I liked Kevin Smith's "Clerks" quite a bit. Entertaining from start to finish, plenty of good laughs, but also a charming film on a human level.
"Clerks II" fails to duplicate what made "Clerks" special. Or maybe it's more accurate to say that while it does have some of the same elements, they are not present to the same degree, or even close. It's as if Smith started out with one and a third movies worth of solid, well-written, funny "Clerks"-type material, used a full movie's worth on "Clerks," and now had only that little remainder left to try to stretch out into another movie.

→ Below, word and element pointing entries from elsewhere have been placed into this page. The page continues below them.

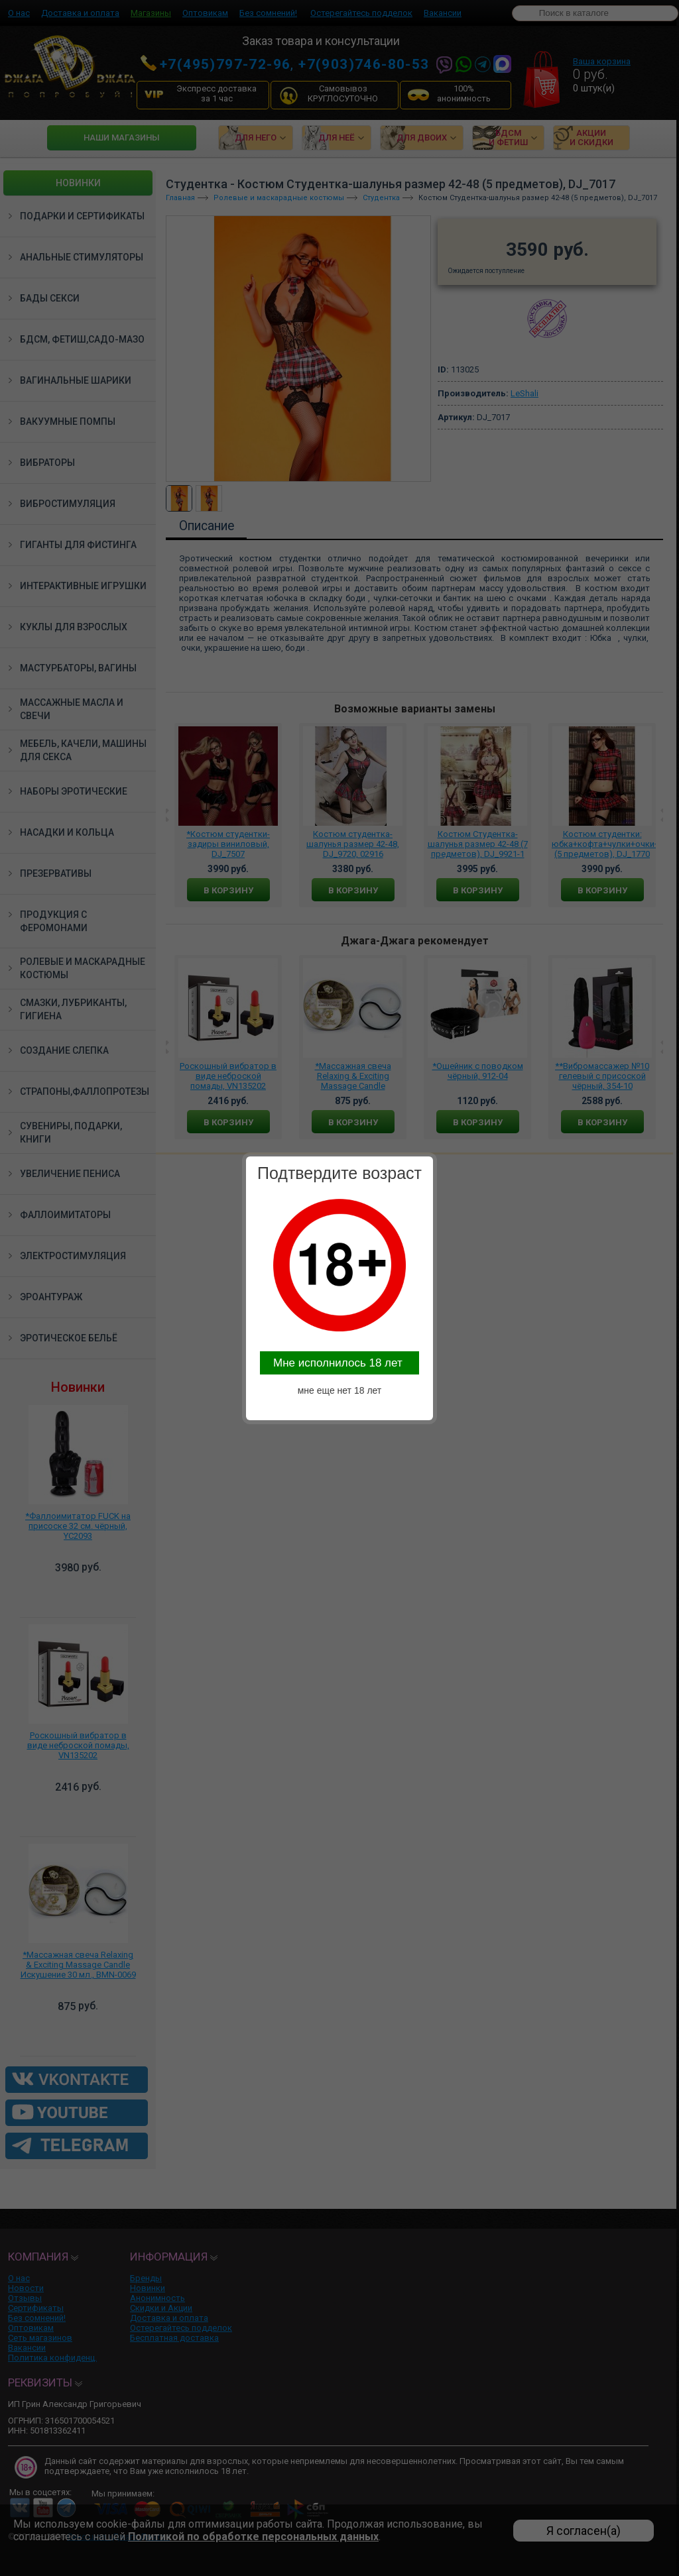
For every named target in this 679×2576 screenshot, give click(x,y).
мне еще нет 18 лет (340, 1390)
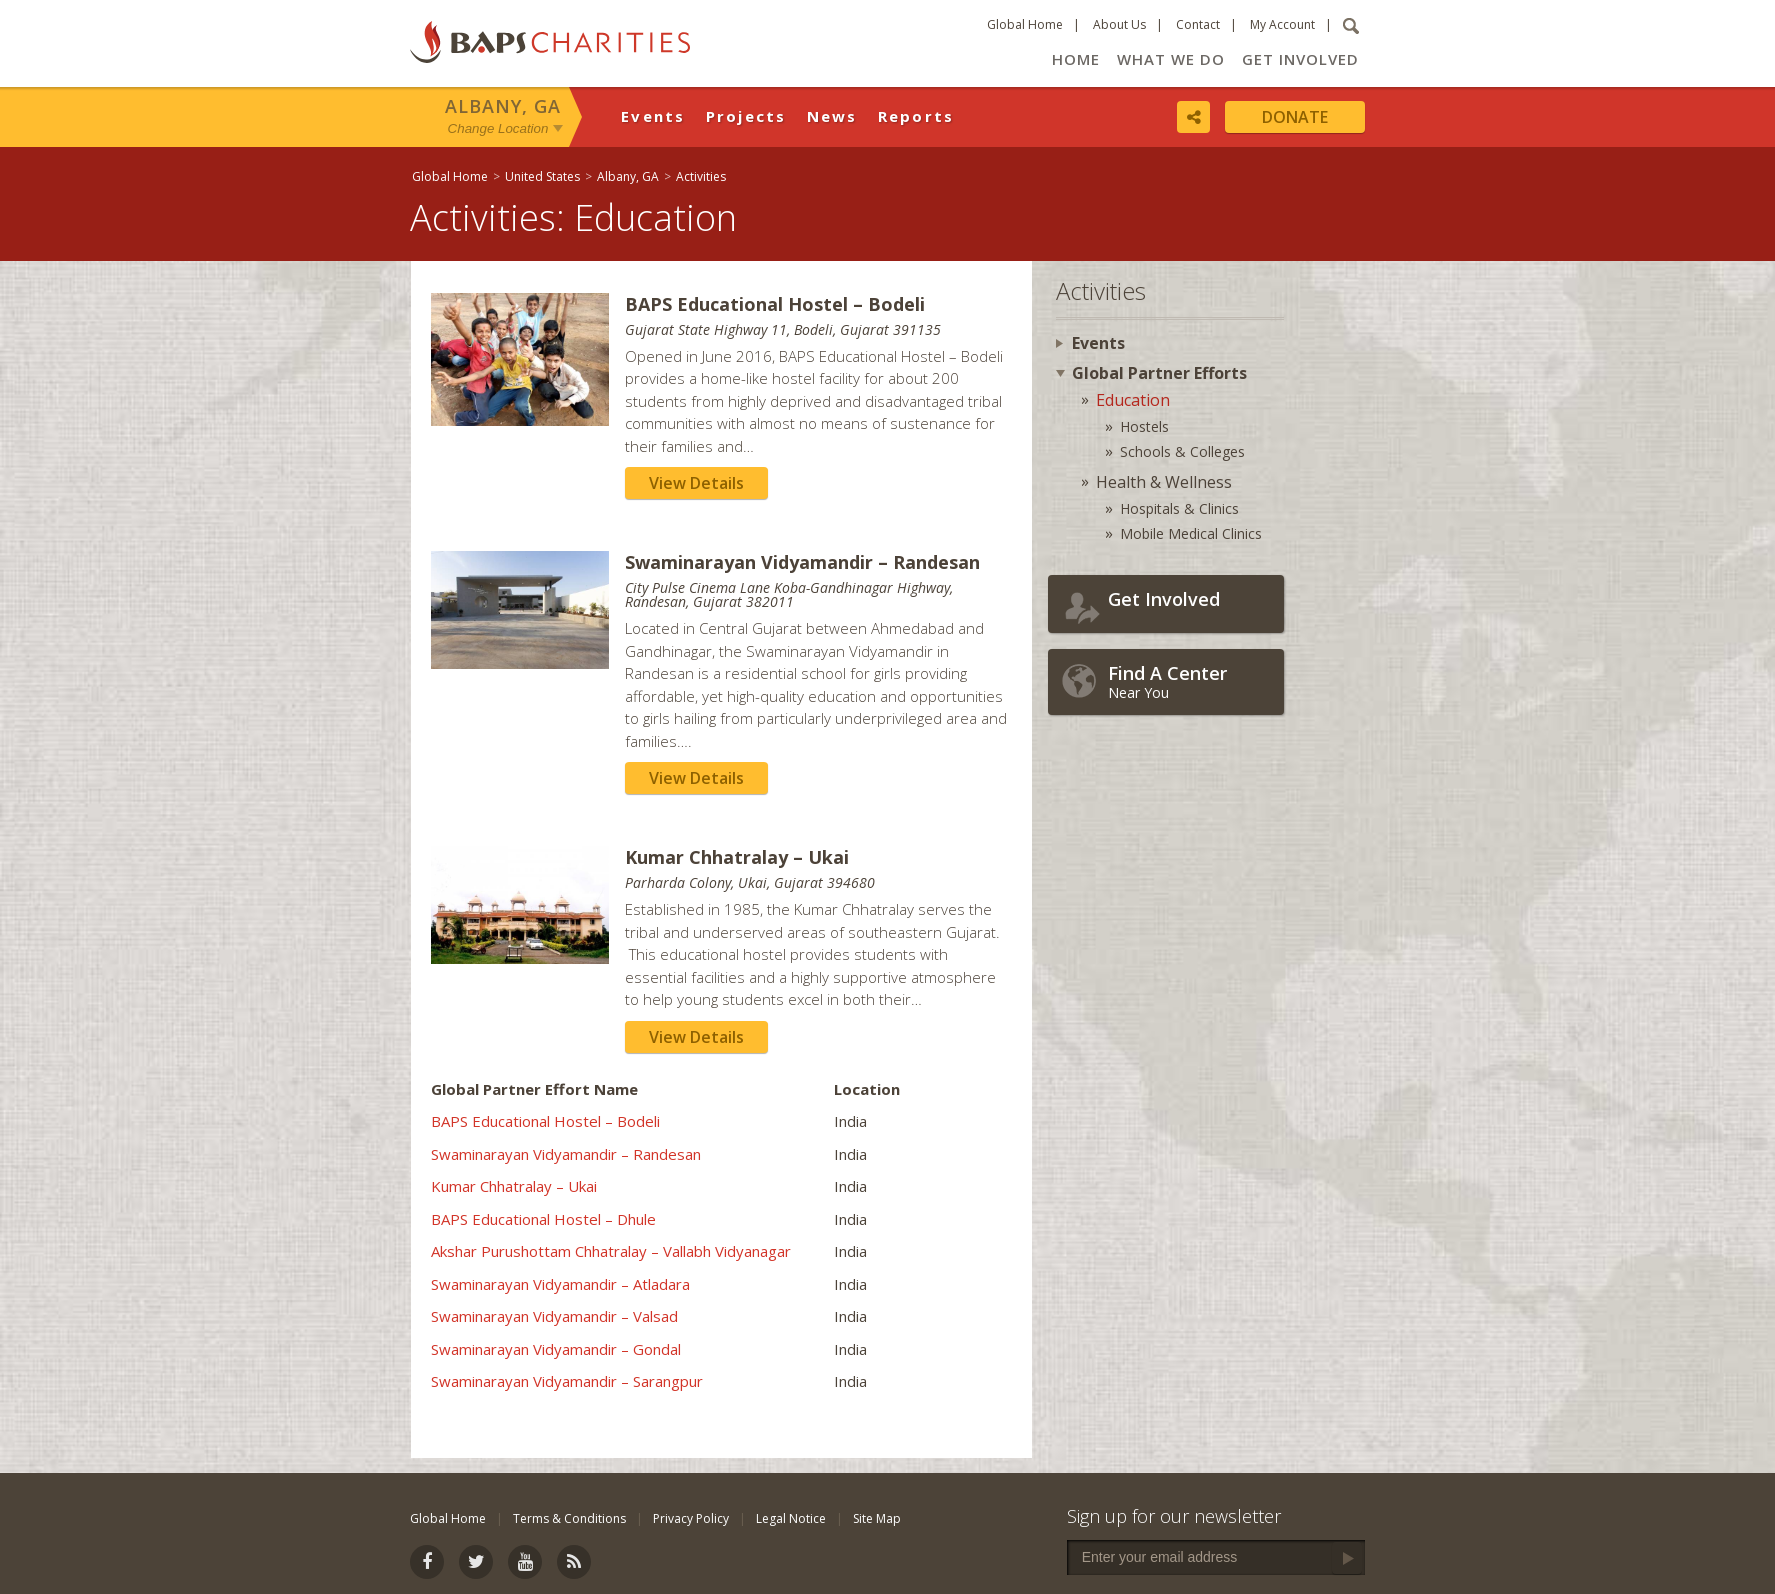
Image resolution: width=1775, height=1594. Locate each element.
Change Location (498, 128)
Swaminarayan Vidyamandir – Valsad (554, 1316)
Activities (701, 176)
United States (542, 176)
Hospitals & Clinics (1179, 508)
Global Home (1025, 24)
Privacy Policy (691, 1518)
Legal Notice (791, 1518)
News (832, 116)
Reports (916, 116)
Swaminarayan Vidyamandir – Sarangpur (567, 1381)
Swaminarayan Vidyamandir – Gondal (556, 1349)
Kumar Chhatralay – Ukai (514, 1186)
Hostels (1144, 426)
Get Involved (1300, 59)
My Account (1282, 24)
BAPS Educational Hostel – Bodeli (545, 1121)
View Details (696, 483)
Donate (1295, 117)
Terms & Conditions (569, 1518)
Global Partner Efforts (1159, 373)
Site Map (877, 1518)
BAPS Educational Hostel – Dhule (543, 1219)
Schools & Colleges (1182, 451)
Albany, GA (503, 106)
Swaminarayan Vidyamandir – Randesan (566, 1154)
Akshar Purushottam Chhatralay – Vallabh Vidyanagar (611, 1251)
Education (1133, 400)
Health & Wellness (1164, 482)
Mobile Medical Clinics (1191, 533)
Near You (1191, 681)
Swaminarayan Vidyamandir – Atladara (560, 1284)
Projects (746, 116)
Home (1076, 59)
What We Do (1171, 59)
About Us (1119, 24)
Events (653, 116)
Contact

In "Clerks II," Randal the video store clerk (Jeff Anderson) and Dante the convenience store clerk (Brian O'Halloran) move on to jobs at a fast food joint after fire destroys their old digs. Dante is getting cold feet about marrying his lovely but bland fiancée and moving to Florida. He comes to realize he may not be willing to give up his old life, his old neighborhood, his old friends. Matters are complicated further when he realizes he has feelings for his manager (the sultry Rosario Dawson).
The main difference between "Clerks" and its sequel, I think, is "Clerks" is much more realistic. Sure there is oddball stuff, but it's mostly oddball stuff you could imagine really happening. With "Clerks II" though, a lot of the intended humor comes from elements that too obviously would never happen in real life.
In "Clerks," Randal is a stitch - a slacker loser drifting through life, dropping in the occasional hilarious cynical, sexual, and/or scatological pronouncement. But whereas in the original those remarks flowed naturally from conversation, in the sequel everything out of his mouth is a punch line. He's not a full person any more; he's just a mouthpiece for the writers to try to score with "Clerks"-like witticisms. It becomes like watching a mediocre comedian who comes up with a good line maybe 20% of the time, and just drones on and on with clunkers the rest of the time.
If Randal is stripped of the bulk of his personhood and reduced to that degree to an empty caricature, the new cast member - a Christian nerd co-worker of Dante and Randal - never has any personhood beyond being an empty caricature to begin with. He isn't someone you'd meet in real life, or in "Clerks"; he's someone you'd see in bad sketch comedy.